ALCCS
NOTE:
· Question 1 is compulsory and
carries 28 marks. Answer any FOUR questions from the rest. Marks are indicated against each question.
· Parts of a question should be
answered at the same place.
· All
calculations should be up to three places of decimals.
Q.1 a. Discuss how revised simplex method can be used to improve
computational efficiency of solving a linear programming problem.
b. Discuss the economic
interpretation of the dual problem.
c. Differentiate
between unbounded solution and infeasible solution in the context of solution
to linear programming problem.
d. Explain
what is an unbalanced transportation problem.
e. Discuss
four applications of integer programming.
f. Discuss
degeneracy in linear programming problem?
g. Discuss the role of Operations Research in
decision making. (7
4)
Q.2 a. What
is the standard form of linear programming problem and how do you obtain it?
Also discuss special cases that arise in application of simplex method. (9)
b. Use penalty method to solve the following
linear programming problem: Maximize
z= 2x1+x2+x3
Subject
to
4x1+6x2+3x3<=8, 3x1-6x2-4x3<=1,
2x1+3x2-5x3>=4
and x1, x2,
x3<=0. (9)
Q.3 a. What are various algorithms for finding
initial basic solution for a transportation problem? Discuss them.
(9)
b. Determine the
basic feasible solution, if exists, to the following transportation
problem using Vogel’s Approximation method.
Distribution
Centres
Sources D1 D2 D3 D4 Supply
S1 2 3 11 7 6
S2 1 0 6 1 1
S3 5 8 15 9 10
Requirement 7 5 3 2
(9)
Q.4 a. What are various algorithms for solving an Integer Linear
programming problem? Discuss branch and bound method in detail. (9)
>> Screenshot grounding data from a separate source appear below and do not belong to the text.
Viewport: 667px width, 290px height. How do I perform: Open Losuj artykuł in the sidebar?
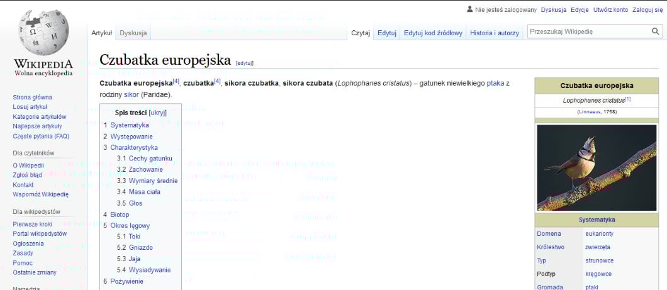[x=30, y=107]
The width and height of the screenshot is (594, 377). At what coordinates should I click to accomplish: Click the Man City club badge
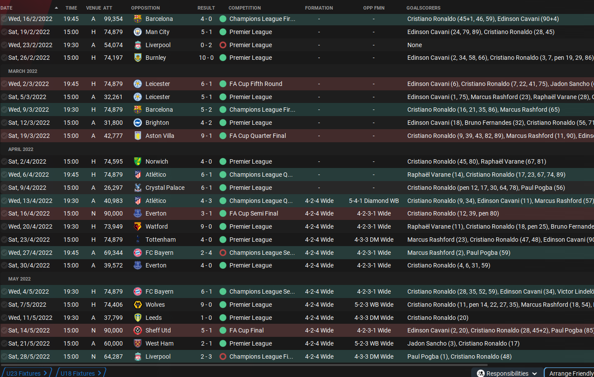click(138, 32)
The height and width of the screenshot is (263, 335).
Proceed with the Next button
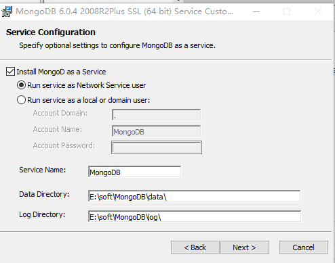[x=245, y=247]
b. Using the cutting plane method, solve the
following Integer Linear Programming
Problem
Maximize z
= 7x1+10x2
Subject
to -x1+3x2<=6,
7x1+x2<=35, x1, x2 are
non-negative integers. (9)
Q.5 a. Discuss in detail the various parameters for
designing and evaluating a simulation
based experiments.
(9)
b. A student has to take examination in
three courses x, y, z. He has three days
available for study. He feels that it would be best to
devote a whole day to study the same course so that he may study
a course for one day, two days or three days or not at
all. His estimates of grades he may get by studying are as follows.
Study
days/courses x y z
0 1 2 1
1 2 2 2
2 2 4 4
3 4 5 4
How should the student plan to
study so that the grades obtained are maximized? (9)
Q.6 a. Discuss Hungarian Assignment algorithm in
detail.
(9)
b. A department has five employees with five
jobs to be performed. The time (in hrs) each man will take to perform each job
is given by the following cost matrix:
Employees
I II III IV V
Jobs A 10 5 13 15 16
B 3 9 18 13 6
C 10 7 2 2 2
D 7 11 9 7 12
E 7 9 10 4 12
How should jobs be allocated
one per employee so that total the man-hours can be maximized? (9)
Q.7 Write a short note on any THREE of the following:
(i) GPSS.
(ii) Degeneracy in Transportation Problem.
(iii)
Sensitivity and Parametric Analysis.
(iv)
Monte Carlo Method. (6+6+6)